Bereits unter König Sahir Schah war die Sowjet-Union mit 73 Prozent der gesamten Auslandsschuld größter Gläubiger Afghanistans. Durch den Krieg wurde die wirtschaftliche Abhängigkeit vom großen Bruder im Norden total.

Um die Sicherung der von den Sowjets finanzierten Ausbeutung von Bodenschätzen im nördlichsten Zipfel des Landes ging es, als 1981 die Regierung in Kabul der Moskauer Regierung das Recht einräumte, die Grenzregion mit eigenen Kräften zu kontrollieren.

Die meisten Wirtschaftsabkommen an der Nordgrenze wurden gar nicht durch die Regierungen, sondern von lokalen Behörden auf beiden Seiten unterschrieben. Erst vor zwei Wochen, nach dem Beginn der Gespräche in Genf, schloß der Bezirk Kurgantepa in der Tadschikischen Sowjetrepublik mit der Provinz Kundus in Afghanistan ein Abkommen über wirtschaftliche Zusammenarbeit.

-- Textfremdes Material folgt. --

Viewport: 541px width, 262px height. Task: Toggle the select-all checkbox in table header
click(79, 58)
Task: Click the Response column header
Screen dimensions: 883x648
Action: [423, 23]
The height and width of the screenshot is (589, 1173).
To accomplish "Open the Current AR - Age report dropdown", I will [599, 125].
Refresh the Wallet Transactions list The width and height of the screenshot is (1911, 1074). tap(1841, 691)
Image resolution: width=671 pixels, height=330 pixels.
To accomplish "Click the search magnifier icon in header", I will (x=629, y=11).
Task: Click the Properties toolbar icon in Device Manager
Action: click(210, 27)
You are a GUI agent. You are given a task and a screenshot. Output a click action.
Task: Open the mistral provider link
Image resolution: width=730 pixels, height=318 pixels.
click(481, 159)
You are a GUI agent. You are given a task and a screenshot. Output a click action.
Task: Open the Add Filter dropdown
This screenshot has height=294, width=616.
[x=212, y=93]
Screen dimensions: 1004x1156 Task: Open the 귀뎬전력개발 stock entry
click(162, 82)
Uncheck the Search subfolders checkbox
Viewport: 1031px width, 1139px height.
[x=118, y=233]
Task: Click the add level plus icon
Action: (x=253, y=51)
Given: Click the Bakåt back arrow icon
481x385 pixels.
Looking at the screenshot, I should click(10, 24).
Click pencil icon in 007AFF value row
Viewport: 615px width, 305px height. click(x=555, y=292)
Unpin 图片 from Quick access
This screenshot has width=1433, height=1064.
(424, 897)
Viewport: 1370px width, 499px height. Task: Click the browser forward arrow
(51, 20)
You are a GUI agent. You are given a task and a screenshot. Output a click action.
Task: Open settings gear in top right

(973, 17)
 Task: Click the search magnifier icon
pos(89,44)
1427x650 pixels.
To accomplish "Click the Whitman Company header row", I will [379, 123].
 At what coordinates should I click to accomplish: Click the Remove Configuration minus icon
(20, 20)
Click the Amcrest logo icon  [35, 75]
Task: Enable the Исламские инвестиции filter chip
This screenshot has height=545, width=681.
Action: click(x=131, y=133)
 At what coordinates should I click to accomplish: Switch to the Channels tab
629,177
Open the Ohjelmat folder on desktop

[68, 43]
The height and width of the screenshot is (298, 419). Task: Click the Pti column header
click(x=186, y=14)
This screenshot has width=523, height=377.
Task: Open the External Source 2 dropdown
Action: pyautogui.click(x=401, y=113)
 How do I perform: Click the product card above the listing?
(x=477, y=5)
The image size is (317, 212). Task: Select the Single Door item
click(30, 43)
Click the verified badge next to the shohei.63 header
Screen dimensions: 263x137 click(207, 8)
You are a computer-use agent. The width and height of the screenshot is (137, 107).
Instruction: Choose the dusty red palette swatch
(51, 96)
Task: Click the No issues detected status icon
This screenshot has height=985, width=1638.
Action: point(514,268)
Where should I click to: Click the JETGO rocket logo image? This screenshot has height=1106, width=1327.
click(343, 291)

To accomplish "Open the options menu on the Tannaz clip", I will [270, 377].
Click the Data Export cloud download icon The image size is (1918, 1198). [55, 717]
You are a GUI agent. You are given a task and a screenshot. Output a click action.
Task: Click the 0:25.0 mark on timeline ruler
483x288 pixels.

Die Mudschahidin haben die Zahl der zur Zeit gültigen Wirtschaftsverträge zwischen sowjetischen und afghanischen Bezirken mit 409 angegeben, 300 davon kamen erst im vorigen Jahr zustande.

Ob und wie die Sowjet-Union die von ihr finanzierten Projekte nach einem Abzug der Sowjet-Armee sichern und nutzen will, davon war bisher weder bei den Verhandlungen in Genf noch bei den Gesprächen zwischen den Großmächten auch nur die Rede.

In Genf aber zirkuliert ein Geheimpapier, das angeblich aus »afghanischen Quellen« stammen soll, in seiner Diktion aber mehr einer Studie des amerikanischen Geheimdienstes CIA ähnelt:

»In Vorbereitung des möglichen Machtverlusts«, so der Text, »könnten die Kommunisten versuchen, im nordafghanischen Masar-i-Scharif eine Auffangstellung aufzubauen, in welche sie ihre Kader zurückziehen, um ein alternatives Verwaltungszentrum zu schaffen.«

Diese »Libanisierung« von Afghanistan hätte zudem für die Sowjet-Union

den Vorteil, ihre grenznahen Industriereviere gegen Angriffe der Mudschahidin besser verteidigen zu können.

Zur Zeit, so melden die Mudschahidin, sind die Sowjets dabei, ihre Gas-Pipeline auf afghanischem Gebiet durch eine Kette neuer Bunker zusätzlich zu sichern.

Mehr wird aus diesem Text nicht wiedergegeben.